# Lucid Dreaming > Lucid & Non-Lucid Games > Tasks of the Month & Year >  >  Task of the Month for May 2018

## spellbee2

_Sorry this is late, been a crazy week._

*Do you have a Task of the Month suggestion that you would love to get chosen?*
Now you have the chance to suggest new tasks of the month by clicking the
*Future Task of the Month Suggestion Thread.*
If you complete a current TOTM, you will be able to vote on suggestions for the next month!

Introduction:
This topic is for the Lucid Tasks that are assigned by the Lucid Task Club and the On-Topic Administrator. Please attempt any or all of these tasks throughout the month.

*Report back in this thread, even if you didn't successfully accomplish the task. Your efforts should make interesting reading! This is required in order to get credit, it is no longer sufficient just to say that you did it.*





> *How to get your wings*
> 
> *When you complete a task:*  Go to your control panel, then to permission groups, and request to be in the group that applies to the task that you've done: one basic or both, one advanced or both, bonus or how many tasks of the year. Please note, that we now have wings for every task. Requesting to join the group will upon approval also grant you access to Lucid Task Club.
> 
> Of course you still need to post the pertinent part of the dream here and link to your DJ entry.

**GIVEN ENTRIES:**
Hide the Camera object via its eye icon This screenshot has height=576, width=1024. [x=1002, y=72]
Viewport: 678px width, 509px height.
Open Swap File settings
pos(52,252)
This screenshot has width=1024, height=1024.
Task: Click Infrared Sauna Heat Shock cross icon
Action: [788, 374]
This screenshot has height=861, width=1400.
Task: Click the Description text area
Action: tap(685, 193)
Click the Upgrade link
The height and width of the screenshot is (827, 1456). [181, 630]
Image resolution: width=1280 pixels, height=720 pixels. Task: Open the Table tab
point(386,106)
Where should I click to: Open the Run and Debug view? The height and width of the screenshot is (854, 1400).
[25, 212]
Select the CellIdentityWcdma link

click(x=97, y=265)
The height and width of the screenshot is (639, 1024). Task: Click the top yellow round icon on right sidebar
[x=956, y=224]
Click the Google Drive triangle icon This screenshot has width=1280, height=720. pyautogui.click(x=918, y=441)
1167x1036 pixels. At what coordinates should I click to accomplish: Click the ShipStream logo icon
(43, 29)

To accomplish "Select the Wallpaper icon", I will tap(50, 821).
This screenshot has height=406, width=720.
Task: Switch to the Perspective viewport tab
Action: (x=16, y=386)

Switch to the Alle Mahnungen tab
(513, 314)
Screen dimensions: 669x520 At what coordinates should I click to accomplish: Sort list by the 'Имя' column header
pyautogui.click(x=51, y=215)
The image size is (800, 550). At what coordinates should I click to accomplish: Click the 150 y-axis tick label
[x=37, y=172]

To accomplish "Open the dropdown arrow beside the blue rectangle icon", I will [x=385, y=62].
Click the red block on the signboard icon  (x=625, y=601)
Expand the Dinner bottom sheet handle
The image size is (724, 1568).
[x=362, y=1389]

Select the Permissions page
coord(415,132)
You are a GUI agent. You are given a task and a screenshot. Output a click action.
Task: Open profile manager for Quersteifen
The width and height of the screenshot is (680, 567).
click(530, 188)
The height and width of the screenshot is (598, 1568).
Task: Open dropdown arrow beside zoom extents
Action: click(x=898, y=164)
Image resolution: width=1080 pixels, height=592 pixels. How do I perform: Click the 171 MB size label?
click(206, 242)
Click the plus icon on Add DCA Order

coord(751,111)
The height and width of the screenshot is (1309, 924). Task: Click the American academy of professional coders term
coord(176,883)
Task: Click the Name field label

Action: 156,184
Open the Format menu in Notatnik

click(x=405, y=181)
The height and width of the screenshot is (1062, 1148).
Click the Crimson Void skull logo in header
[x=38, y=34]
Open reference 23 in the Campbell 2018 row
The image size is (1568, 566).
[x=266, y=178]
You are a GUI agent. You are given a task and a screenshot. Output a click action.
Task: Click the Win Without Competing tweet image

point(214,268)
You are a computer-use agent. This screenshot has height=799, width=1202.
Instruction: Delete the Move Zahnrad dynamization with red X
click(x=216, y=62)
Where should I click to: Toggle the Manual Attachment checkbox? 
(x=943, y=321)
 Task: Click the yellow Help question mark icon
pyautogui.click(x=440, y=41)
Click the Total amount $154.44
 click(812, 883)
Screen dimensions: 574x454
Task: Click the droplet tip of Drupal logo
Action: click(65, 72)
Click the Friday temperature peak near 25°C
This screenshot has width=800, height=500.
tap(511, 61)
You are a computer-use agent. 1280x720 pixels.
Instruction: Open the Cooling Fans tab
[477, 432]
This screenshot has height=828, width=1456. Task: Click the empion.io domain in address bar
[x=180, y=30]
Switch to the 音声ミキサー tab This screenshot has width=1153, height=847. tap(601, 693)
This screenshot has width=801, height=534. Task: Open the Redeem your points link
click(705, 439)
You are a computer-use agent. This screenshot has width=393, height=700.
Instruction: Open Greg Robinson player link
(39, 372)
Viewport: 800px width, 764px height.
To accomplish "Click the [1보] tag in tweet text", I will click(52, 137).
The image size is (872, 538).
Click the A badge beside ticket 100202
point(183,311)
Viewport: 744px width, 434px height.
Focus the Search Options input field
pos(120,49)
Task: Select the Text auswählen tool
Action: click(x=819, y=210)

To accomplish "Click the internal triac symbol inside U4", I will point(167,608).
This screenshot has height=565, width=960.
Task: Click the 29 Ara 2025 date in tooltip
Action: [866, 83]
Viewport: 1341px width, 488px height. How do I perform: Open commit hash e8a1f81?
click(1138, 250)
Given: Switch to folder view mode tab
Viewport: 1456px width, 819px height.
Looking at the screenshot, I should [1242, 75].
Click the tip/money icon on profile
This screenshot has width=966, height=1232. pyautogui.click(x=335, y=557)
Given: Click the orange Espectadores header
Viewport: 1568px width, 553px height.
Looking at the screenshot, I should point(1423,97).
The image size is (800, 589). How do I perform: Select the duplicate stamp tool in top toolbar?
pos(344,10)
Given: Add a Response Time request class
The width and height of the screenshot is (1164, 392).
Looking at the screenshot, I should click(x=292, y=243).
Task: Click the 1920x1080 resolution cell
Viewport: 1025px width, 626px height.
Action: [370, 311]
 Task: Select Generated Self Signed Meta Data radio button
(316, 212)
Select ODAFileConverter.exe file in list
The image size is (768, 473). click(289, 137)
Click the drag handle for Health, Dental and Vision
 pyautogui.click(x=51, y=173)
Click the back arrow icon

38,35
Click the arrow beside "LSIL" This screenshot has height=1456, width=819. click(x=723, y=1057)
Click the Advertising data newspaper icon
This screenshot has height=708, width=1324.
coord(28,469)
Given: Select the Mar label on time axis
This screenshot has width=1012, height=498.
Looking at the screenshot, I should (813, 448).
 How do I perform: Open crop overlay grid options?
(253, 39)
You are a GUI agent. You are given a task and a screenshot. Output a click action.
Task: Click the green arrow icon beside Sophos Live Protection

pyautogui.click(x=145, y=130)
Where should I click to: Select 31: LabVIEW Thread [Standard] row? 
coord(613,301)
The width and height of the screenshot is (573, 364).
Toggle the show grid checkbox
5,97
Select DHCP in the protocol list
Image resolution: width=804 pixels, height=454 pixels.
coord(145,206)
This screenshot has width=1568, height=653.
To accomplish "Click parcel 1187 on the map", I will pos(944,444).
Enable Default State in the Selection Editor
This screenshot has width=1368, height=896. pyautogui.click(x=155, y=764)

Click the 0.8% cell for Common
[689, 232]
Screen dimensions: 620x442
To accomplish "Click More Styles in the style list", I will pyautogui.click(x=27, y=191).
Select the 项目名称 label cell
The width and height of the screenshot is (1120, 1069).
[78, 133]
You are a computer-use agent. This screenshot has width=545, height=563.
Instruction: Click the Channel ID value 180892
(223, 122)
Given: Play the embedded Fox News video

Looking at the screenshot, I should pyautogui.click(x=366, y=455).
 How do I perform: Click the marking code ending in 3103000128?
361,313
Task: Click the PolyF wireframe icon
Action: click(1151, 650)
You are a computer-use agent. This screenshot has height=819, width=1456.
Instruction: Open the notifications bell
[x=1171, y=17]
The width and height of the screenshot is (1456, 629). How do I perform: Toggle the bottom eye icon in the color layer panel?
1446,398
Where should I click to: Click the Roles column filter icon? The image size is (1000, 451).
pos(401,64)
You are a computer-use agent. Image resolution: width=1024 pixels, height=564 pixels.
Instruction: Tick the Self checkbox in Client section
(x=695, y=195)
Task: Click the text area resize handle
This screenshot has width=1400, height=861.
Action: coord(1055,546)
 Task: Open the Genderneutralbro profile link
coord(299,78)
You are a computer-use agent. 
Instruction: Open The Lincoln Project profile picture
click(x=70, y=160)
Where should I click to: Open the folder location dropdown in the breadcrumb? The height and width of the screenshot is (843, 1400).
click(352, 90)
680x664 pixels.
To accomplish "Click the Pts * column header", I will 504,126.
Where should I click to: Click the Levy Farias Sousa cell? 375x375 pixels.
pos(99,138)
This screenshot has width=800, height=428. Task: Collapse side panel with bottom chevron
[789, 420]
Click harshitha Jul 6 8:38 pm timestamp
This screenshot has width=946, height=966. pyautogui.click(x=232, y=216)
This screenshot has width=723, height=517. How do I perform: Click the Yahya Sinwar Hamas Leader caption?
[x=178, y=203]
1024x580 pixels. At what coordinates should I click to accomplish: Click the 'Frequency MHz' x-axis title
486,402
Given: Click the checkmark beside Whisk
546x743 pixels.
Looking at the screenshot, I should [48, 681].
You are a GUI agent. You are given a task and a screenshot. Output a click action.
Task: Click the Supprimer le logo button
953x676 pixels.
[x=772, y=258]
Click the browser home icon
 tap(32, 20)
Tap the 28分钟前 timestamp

**THE TASK:** Write the next part of the lucid dreaming Task of the Month post at the top of the page, starting right after its final sentence.

**FINAL RESULT:**
> Format of your post:
> [Basic, Advanced...] -[Name of the Task] - [success or fail] - [pertinent part of a dream] - [link to dj]
> For example:
> Basic - Drive a car - success 
> ...




Whoever completes any of these tasks gets the following goodies until the end of the month:
Your name will be displayed in *ORANGE* in the online members list at the bottom of the main forum page.You will receive a special title and badge.You will receive access to the "Lucid Task Club" which is a limited access forum for people that complete a lucid task each month. Members of this club can vote for submitted suggestions for the next month's tasks. Access to the Lucid Task Club will also grant you early access to the next month's tasks, giving you a 2-3 day window to keep your wings for the following month.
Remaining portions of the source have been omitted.